[Opening Excerpted records section]
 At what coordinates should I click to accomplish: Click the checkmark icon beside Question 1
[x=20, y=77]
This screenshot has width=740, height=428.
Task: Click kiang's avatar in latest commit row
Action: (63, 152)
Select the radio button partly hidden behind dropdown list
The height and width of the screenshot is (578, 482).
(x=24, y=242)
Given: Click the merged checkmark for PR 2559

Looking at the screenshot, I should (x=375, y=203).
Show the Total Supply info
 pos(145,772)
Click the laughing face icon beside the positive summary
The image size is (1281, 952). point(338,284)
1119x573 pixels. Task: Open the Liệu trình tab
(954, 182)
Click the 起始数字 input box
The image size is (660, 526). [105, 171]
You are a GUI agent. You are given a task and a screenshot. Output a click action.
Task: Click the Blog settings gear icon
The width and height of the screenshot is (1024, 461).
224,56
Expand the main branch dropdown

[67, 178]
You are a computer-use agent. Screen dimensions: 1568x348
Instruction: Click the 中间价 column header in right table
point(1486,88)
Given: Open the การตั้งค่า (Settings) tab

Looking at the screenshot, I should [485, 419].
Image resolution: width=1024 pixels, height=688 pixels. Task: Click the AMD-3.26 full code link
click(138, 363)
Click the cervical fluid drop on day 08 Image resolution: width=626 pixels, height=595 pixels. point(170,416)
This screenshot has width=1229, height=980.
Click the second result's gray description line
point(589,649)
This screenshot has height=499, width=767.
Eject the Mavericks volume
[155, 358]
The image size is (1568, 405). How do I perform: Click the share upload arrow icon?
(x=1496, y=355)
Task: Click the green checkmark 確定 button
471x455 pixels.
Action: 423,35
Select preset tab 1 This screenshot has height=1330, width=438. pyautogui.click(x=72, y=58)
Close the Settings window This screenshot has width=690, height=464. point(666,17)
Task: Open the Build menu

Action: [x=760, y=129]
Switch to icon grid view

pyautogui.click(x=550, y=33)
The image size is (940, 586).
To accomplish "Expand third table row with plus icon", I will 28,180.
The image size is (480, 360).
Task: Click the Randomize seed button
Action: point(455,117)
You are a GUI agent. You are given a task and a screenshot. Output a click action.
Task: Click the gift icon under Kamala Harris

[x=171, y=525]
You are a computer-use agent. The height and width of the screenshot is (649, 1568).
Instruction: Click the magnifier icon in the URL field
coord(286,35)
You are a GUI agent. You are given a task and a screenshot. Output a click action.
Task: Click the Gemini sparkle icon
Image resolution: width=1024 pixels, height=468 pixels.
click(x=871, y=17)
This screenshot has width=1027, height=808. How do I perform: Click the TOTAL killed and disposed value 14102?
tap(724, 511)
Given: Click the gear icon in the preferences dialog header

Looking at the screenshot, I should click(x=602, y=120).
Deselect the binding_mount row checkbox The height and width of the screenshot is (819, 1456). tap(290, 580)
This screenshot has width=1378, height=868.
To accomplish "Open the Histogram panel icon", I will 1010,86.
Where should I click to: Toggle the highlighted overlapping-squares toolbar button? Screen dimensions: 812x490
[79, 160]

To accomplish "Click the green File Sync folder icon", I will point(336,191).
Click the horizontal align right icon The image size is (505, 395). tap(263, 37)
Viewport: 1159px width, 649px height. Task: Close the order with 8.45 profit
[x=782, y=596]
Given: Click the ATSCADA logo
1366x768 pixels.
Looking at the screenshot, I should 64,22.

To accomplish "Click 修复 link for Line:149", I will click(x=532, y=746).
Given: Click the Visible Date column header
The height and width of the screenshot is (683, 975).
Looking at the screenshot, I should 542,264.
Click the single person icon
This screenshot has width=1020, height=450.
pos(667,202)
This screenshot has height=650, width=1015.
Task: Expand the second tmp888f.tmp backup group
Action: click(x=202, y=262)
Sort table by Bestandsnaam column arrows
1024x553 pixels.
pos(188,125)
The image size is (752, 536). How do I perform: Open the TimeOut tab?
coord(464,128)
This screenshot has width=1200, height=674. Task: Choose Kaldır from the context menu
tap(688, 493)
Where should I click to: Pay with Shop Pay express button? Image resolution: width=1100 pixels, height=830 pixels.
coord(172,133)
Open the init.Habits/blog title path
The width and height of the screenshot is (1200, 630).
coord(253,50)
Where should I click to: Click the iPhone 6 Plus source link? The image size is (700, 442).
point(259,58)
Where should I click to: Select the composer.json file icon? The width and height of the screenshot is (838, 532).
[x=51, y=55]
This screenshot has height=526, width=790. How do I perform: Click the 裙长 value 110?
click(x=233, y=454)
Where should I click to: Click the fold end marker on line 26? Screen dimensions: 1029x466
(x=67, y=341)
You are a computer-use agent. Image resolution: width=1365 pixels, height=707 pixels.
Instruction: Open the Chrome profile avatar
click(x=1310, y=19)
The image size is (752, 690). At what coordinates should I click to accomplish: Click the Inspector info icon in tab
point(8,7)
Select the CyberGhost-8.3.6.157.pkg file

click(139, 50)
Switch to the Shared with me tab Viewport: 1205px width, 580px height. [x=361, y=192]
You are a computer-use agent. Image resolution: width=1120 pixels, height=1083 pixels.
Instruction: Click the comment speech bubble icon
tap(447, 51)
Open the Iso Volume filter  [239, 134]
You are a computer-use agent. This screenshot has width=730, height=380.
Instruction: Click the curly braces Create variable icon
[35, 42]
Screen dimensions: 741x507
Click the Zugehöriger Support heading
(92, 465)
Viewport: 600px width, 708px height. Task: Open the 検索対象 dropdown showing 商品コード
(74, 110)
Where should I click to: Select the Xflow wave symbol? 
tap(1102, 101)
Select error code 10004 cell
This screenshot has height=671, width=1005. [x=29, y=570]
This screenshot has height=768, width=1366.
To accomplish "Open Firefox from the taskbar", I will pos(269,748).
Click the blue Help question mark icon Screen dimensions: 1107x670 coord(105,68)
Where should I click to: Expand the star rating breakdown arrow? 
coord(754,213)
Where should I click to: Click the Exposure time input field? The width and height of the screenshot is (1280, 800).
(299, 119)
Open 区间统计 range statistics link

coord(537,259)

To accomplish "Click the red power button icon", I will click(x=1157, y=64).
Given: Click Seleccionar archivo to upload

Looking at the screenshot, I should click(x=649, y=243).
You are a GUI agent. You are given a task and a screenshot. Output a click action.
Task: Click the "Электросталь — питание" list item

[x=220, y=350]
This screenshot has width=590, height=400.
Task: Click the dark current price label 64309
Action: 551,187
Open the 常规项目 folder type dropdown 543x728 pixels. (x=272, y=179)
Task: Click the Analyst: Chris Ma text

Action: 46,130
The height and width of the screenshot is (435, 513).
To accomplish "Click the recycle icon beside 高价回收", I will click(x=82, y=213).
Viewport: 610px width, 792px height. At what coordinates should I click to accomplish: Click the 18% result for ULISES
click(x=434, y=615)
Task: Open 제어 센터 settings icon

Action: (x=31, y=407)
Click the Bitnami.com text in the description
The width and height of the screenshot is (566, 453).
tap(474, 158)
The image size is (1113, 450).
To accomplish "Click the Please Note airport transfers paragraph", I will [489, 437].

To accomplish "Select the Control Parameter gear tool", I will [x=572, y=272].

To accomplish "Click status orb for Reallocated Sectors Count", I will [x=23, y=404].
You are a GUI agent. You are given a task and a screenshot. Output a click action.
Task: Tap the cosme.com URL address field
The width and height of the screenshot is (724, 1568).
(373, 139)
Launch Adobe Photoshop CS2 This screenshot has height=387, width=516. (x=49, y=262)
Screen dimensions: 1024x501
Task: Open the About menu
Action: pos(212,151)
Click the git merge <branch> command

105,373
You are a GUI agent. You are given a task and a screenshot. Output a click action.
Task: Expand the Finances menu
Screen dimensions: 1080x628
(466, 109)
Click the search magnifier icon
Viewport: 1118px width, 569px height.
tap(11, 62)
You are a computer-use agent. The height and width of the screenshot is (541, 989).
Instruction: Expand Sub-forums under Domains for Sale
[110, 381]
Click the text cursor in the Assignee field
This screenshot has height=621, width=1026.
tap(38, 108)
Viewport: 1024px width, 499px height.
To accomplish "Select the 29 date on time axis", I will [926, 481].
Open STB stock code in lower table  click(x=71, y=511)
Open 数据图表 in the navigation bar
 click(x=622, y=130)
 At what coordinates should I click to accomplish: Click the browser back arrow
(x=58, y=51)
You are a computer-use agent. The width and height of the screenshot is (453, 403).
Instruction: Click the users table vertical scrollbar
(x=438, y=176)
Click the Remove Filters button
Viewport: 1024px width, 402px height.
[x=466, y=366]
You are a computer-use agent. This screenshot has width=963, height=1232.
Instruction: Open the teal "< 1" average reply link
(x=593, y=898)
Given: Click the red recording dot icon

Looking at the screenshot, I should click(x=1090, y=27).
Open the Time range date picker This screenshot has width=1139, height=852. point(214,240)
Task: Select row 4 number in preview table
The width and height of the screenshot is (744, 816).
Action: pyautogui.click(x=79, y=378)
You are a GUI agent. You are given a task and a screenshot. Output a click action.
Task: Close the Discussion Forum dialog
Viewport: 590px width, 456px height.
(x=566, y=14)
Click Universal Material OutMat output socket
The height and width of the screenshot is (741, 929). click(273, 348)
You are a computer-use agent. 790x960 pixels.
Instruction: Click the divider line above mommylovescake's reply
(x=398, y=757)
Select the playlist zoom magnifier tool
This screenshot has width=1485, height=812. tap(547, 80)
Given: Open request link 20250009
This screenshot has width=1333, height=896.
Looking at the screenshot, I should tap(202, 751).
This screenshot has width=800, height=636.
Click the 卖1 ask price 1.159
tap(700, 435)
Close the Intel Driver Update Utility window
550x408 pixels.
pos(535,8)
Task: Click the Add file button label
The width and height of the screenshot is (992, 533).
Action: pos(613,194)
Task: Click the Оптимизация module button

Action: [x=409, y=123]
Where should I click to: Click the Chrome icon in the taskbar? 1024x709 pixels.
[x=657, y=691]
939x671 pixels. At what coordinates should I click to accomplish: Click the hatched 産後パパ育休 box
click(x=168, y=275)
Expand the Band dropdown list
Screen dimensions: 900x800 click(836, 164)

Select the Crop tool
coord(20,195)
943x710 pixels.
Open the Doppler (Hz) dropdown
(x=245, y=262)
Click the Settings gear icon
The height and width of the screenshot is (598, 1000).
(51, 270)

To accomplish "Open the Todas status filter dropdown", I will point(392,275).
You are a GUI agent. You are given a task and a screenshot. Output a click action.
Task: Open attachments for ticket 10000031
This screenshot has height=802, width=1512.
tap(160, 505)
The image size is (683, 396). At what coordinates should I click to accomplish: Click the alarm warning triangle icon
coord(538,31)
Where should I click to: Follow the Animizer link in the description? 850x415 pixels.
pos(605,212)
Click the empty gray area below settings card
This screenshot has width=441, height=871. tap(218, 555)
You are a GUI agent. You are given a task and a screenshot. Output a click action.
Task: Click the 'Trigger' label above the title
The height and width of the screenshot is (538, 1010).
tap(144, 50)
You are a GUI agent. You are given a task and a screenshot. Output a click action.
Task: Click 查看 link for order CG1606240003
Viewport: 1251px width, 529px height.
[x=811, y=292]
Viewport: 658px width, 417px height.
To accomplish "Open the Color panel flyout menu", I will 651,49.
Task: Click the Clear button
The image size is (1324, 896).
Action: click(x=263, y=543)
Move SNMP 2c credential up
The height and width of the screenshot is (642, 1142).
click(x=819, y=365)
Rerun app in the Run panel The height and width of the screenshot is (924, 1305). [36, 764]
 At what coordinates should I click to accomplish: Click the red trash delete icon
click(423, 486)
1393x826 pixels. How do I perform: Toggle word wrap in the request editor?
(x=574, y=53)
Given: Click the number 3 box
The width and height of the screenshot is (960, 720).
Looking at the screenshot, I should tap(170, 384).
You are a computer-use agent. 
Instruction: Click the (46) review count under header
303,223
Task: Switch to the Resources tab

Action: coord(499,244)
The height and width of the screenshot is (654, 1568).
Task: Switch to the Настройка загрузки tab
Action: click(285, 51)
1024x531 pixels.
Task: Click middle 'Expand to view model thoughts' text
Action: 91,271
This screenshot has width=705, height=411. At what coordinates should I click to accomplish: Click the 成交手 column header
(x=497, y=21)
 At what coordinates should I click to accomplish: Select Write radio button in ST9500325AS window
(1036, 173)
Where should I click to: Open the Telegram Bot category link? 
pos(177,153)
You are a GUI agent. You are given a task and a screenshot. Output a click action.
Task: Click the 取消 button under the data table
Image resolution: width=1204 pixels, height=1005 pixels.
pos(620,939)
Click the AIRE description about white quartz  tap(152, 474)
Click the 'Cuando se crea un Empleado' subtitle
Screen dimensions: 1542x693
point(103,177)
[Closing Excerpted records section]
Return every line in the listing that contains the word "panel".

To accomplish "Open the Histogram panel icon", I will 1010,86.
To accomplish "Open the Color panel flyout menu", I will 651,49.
Rerun app in the Run panel The height and width of the screenshot is (924, 1305). [36, 764]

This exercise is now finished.